Dem Ausgangsfall lag ein Streit zwischen einem Vermieter und einem Jobcenter zugrunde: Um mögliche Rückforderungsansprüche mit seinen Leistungsbeziehenden zu klären, hat das Jobcenter von ihnen die Betriebskostenabrechnung für die Jahre 2018 und 2019 angefordert. Doch auch nach mehrfacher Nachfrage haben die Mieter:innen nicht reagiert.
Deshalb wandte sich das Amt an den Wohnungseigentümer, forderte die entsprechenden Dokumente von ihm an und drohte mit einem Bußgeldverfahren, falls dieser der Anfrage nicht nachkommen sollte. Hiergegen wandte sich der Wohnungsgeber mit einer Klage.
Hinweis: Vermieter muss Mietern eine Betriebskostenabrechnung ausstellen
Vermieter sind nach § 556 des Bürgerlichen Gesetzbuches (BGB) rechtlich dazu verpflichtet, ihren Mieter:innen regelmäßig eine detaillierte Betriebs- bzw.
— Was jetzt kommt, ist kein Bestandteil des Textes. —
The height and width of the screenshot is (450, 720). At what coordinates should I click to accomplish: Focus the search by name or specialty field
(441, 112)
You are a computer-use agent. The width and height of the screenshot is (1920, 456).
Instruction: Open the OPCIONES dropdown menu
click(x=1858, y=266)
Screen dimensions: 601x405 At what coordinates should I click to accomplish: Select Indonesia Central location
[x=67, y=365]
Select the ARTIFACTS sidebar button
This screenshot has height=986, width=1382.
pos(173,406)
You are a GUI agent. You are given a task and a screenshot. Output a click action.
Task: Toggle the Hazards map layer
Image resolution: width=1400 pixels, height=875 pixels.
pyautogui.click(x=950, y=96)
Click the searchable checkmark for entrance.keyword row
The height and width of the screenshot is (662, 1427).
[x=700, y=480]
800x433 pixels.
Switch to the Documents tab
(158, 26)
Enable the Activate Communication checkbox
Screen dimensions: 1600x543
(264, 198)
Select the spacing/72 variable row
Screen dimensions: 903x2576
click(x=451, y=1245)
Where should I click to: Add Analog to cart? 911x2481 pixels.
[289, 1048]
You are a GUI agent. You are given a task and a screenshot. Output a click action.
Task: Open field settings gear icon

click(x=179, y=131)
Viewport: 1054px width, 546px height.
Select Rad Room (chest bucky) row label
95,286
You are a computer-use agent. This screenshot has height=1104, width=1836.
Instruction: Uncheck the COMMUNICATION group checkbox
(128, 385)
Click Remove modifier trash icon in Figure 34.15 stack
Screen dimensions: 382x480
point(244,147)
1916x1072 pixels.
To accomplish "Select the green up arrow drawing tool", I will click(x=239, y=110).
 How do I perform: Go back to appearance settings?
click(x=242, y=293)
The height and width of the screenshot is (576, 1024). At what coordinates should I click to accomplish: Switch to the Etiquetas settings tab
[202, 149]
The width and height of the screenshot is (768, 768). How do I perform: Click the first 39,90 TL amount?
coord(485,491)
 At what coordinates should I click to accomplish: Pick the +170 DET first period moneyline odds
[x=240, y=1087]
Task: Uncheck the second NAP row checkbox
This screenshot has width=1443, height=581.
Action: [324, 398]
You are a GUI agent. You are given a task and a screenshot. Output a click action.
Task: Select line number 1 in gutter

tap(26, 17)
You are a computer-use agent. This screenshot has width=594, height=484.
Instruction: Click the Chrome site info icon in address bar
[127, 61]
Nebenkostenabrechnung zukommen zu lassen, sofern der Mietvertrag diese Kosten auf die Wohnungsnehmer:innen umlegt.
Auskunftspflicht des Vermieters nach dem SGB II nur eingeschränkt
Das LSG gab der Klage des Vermieters statt und stufte die Nachfrage des Jobcenters als rechtswidrig ein. Die Richter:innen stützen ihre Entscheidung im Wesentlichen auf zwei Gründe:
- Der Anspruch des Jobcenters erstreckt sich nur auf Auskunft, nicht aber auf die Vorlage von Beweisunterlagen wie der Nebenkostenabrechnung.
- In der Betriebs- bzw. Nebenkostenabrechnungen sind Informationen enthalten, die das Jobcenter vom Vermieter gar nicht einfordern darf.
§ 60 SGB II räume dem Jobcenter zwar ein Nachfragerecht beim Vermieter ein. Dieses sei aber im Gegensatz zu den Mitwirkungspflichten von Bürgergeld-Empfänger:innen stark eingeschränkt. Es berechtige das Jobcenter nur zur Abfrage gewisser Informationen, die für den Leistungsbezug relevant sind. Eine Pflicht des Vermieters, Nachweise über diese Informationen vorzulegen, gäbe es aber nicht.
Zudem gingen aus einer umfassenden Betriebs- bzw. Nebenkostenabrechnung Daten wie:
- das Verbrauchsverhalten der Leistungsberechtigten,
- die Angabe der Höhe der Abschläge oder
- die Anzahl der Nutzenden
hervor, die das Jobcenter nur von den Grundsicherungs-Empfänger:innen selbst, nicht aber vom Vermieter abfragen darf.
Bürgergeld-Empfänger trifft strengere Mitwirkungspflicht
Das LSG-Urteil verdeutlicht, wie unterschiedlich die Maßstäbe für Vermieter und Bürgergeld-Empfänger:innen sind, wenn es um deren Auskunftspflichten geht. Das Jobcenter darf von Leistungsbeziehenden grundsätzlich mehr und vor allem detaillierte Informationen verlangen, während es sich bei Wohnungsgebern nur mit den allernötigsten Daten zufrieden geben muss. Ämter, die versuchen, diesen klaren gesetzlichen Rahmen zu umgehen, handeln eindeutig rechtswidrig.